Rodin réalise une maquette en terre, puis, ne sachant pas lui-même tailler le marbre, confie la réalisation de la première sculpture en marbre à Jean Turcan (en 1889, pour l’Exposition Universelle). On passe de l’argile au plâtre et du plâtre au marbre. L’agrandissement se fait avec la technique dite « du compas » (on compte 3000 trous). Une seconde sculpture en marbre est à la Tate Gallery et une troisième à Copenhague.

 

Rodin a voulu illustrer l’histoire de « Paolo et Francesca », c’est le public qui nommera cette œuvre « le baiser ».

Ce Baiser, pour Rodin, c’est le mouvement, c’est le temps qui s’écoule.

Alors qu’au contraire Camille Claudel préfère figer l’instant, par exemple dans la valse.

 Une salle entière est consacrée à Camille Claudel. Audrey nous en commente quelques œuvres et nous parle de la rencontre entre l’homme de 42 ans et la toute jeune fille de 17 ans dont il admire la force créatrice avant même de la rencontrer.

 

Nous terminons la partie guidée de la visite avec le buste de Balzac. Et une histoire qui symbolise bien l’originalité de Rodin.

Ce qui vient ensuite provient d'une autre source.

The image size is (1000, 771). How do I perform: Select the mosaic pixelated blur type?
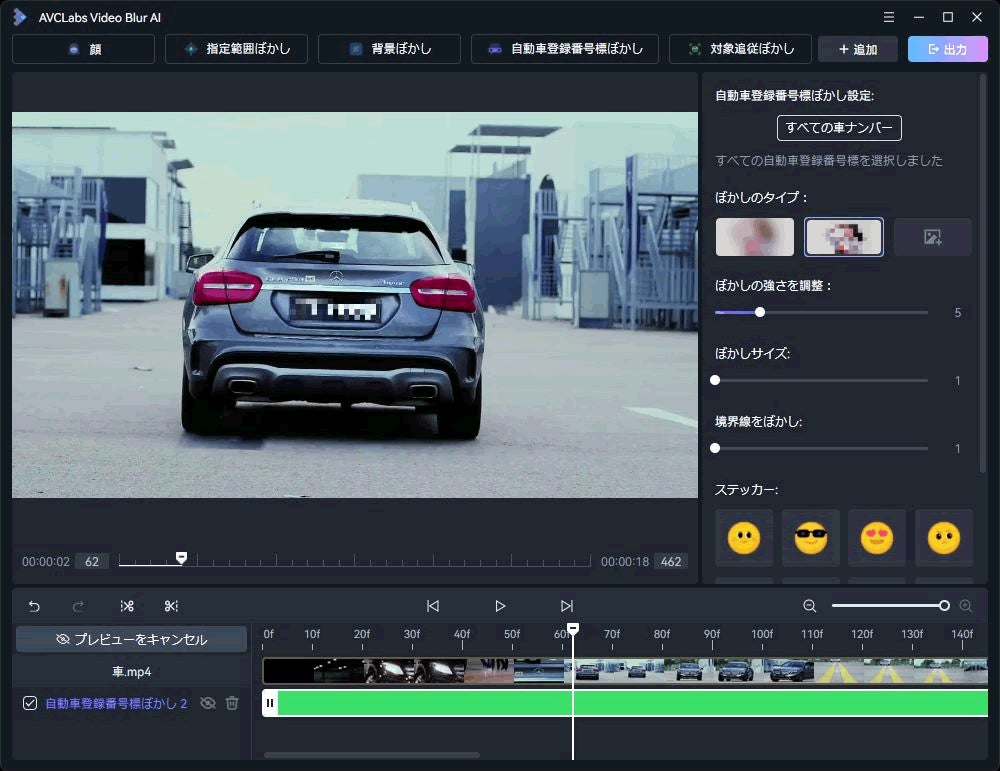[844, 237]
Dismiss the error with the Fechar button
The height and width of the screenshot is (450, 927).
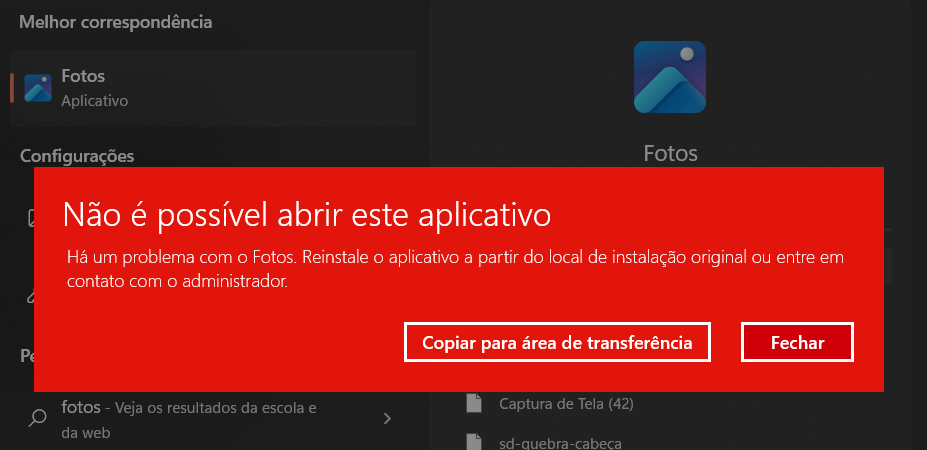tap(797, 342)
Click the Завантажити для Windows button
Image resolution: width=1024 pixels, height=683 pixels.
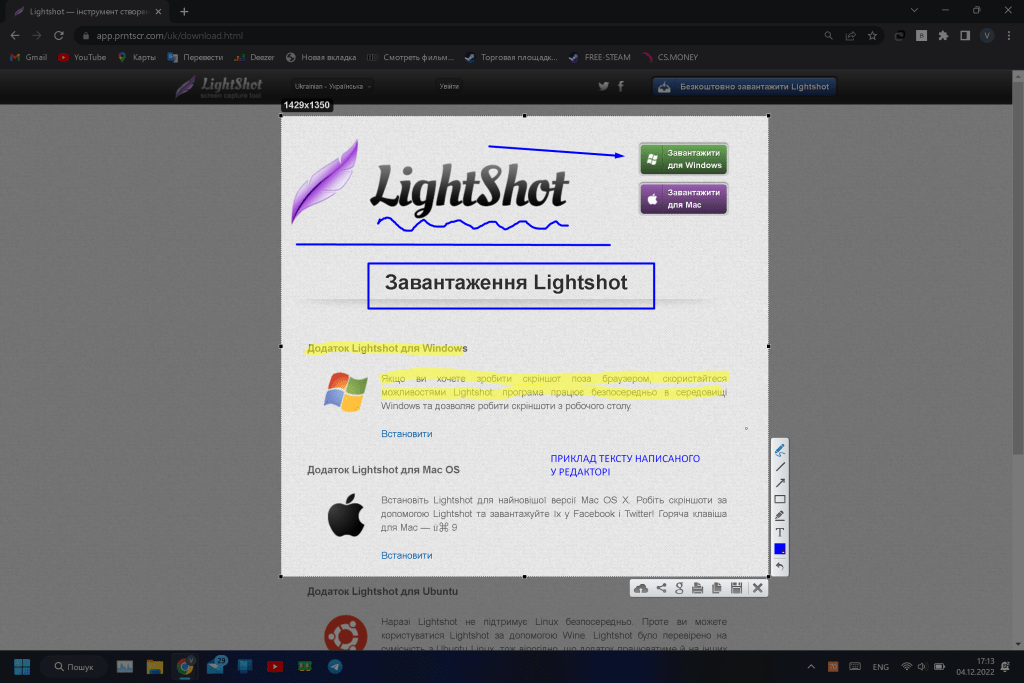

50 ans après la mort du romancier, la Société des gens de Lettres (Zola) demande un monument à notre sculpteur. Ce projet va obséder Rodin pendant des années : il veut être au plus proche de la réalité et cherche tous les portraits, photos ou caricatures qu’il peut trouver.

Il fait un nu, et cherche comment habiller le grand homme ? Il choisit la tenue de travail du romancier, une robe de chambre de moine. Il travaille séparément sur la tête, cherchant à traduire de la manière la plus expressive possible l’évocation de ce génie visionnaire. De nos jours cette œuvre est considérée comme un chef-d’œuvre, mais, trop moderne pour l’époque elle fait scandale lorsqu’elle est exposée en 1898. Les pour et les contre s’affrontent. En pleine affaire Dreyfus, on parle de « l’affaire Rodin ». La commande fut annulée et Rodin ne vit jamais sa statue coulée dans le bronze.

Quelle superbe visite ! Nous en ressortons fascinés par la puissance expressive des œuvres exposées, et nourris par les propos captivants de notre guide. Le musée Rodin est un lieu véritablement magique.